• WHAT NEEDS TO BE DONE: Transcribe every line of the entries exactly.

• DATASET ENTRIES:
===============

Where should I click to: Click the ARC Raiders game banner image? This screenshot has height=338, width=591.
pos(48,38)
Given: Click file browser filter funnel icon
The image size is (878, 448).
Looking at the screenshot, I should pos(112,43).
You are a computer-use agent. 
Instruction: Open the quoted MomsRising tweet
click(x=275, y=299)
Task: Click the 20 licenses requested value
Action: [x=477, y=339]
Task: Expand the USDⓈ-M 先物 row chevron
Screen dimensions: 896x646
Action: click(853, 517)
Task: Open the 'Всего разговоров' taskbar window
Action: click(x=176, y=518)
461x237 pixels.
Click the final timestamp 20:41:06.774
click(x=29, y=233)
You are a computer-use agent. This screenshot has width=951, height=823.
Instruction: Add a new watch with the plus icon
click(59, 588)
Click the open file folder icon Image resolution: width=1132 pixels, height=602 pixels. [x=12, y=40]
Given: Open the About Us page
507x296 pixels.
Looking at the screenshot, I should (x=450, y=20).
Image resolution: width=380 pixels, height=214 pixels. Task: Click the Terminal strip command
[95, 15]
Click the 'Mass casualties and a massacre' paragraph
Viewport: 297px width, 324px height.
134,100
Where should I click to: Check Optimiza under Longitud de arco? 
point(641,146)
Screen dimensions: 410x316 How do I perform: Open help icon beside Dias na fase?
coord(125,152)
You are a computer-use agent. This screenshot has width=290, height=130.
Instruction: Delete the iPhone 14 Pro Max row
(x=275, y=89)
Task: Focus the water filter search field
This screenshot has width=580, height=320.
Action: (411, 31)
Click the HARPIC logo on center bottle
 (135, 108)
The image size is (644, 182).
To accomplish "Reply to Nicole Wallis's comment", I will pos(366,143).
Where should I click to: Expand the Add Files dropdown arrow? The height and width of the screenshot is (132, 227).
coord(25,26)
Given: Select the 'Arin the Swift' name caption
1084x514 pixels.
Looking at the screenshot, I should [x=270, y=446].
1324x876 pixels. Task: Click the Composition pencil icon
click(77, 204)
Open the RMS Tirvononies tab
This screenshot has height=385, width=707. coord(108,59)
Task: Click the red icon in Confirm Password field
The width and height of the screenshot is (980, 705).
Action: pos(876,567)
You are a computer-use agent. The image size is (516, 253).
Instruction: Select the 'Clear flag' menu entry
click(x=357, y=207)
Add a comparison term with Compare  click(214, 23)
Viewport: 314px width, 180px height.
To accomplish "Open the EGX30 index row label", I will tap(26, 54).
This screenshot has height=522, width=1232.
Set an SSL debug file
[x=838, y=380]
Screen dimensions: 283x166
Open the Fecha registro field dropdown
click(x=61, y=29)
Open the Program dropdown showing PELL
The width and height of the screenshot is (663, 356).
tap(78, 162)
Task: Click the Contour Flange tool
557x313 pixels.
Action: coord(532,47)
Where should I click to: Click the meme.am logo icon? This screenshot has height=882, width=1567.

===============

• RESPONSE TO THIS EXERCISE:
Where should I click to: Click the ARC Raiders game banner image? This screenshot has height=338, width=591.
pos(48,38)
Given: Click file browser filter funnel icon
The image size is (878, 448).
Looking at the screenshot, I should pos(112,43).
You are a computer-use agent. 
Instruction: Open the quoted MomsRising tweet
click(x=275, y=299)
Task: Click the 20 licenses requested value
Action: [x=477, y=339]
Task: Expand the USDⓈ-M 先物 row chevron
Screen dimensions: 896x646
Action: click(853, 517)
Task: Open the 'Всего разговоров' taskbar window
Action: click(x=176, y=518)
461x237 pixels.
Click the final timestamp 20:41:06.774
click(x=29, y=233)
You are a computer-use agent. This screenshot has width=951, height=823.
Instruction: Add a new watch with the plus icon
click(59, 588)
Click the open file folder icon Image resolution: width=1132 pixels, height=602 pixels. [x=12, y=40]
Given: Open the About Us page
507x296 pixels.
Looking at the screenshot, I should (x=450, y=20).
Image resolution: width=380 pixels, height=214 pixels. Task: Click the Terminal strip command
[95, 15]
Click the 'Mass casualties and a massacre' paragraph
Viewport: 297px width, 324px height.
134,100
Where should I click to: Check Optimiza under Longitud de arco? 
point(641,146)
Screen dimensions: 410x316 How do I perform: Open help icon beside Dias na fase?
coord(125,152)
You are a computer-use agent. This screenshot has width=290, height=130.
Instruction: Delete the iPhone 14 Pro Max row
(x=275, y=89)
Task: Focus the water filter search field
This screenshot has width=580, height=320.
Action: (411, 31)
Click the HARPIC logo on center bottle
 (135, 108)
The image size is (644, 182).
To accomplish "Reply to Nicole Wallis's comment", I will pos(366,143).
Where should I click to: Expand the Add Files dropdown arrow? The height and width of the screenshot is (132, 227).
coord(25,26)
Given: Select the 'Arin the Swift' name caption
1084x514 pixels.
Looking at the screenshot, I should [x=270, y=446].
1324x876 pixels. Task: Click the Composition pencil icon
click(77, 204)
Open the RMS Tirvononies tab
This screenshot has height=385, width=707. coord(108,59)
Task: Click the red icon in Confirm Password field
The width and height of the screenshot is (980, 705).
Action: pos(876,567)
You are a computer-use agent. The image size is (516, 253).
Instruction: Select the 'Clear flag' menu entry
click(x=357, y=207)
Add a comparison term with Compare  click(214, 23)
Viewport: 314px width, 180px height.
To accomplish "Open the EGX30 index row label", I will tap(26, 54).
This screenshot has height=522, width=1232.
Set an SSL debug file
[x=838, y=380]
Screen dimensions: 283x166
Open the Fecha registro field dropdown
click(x=61, y=29)
Open the Program dropdown showing PELL
The width and height of the screenshot is (663, 356).
tap(78, 162)
Task: Click the Contour Flange tool
557x313 pixels.
Action: coord(532,47)
Where should I click to: Click the meme.am logo icon? This screenshot has height=882, width=1567.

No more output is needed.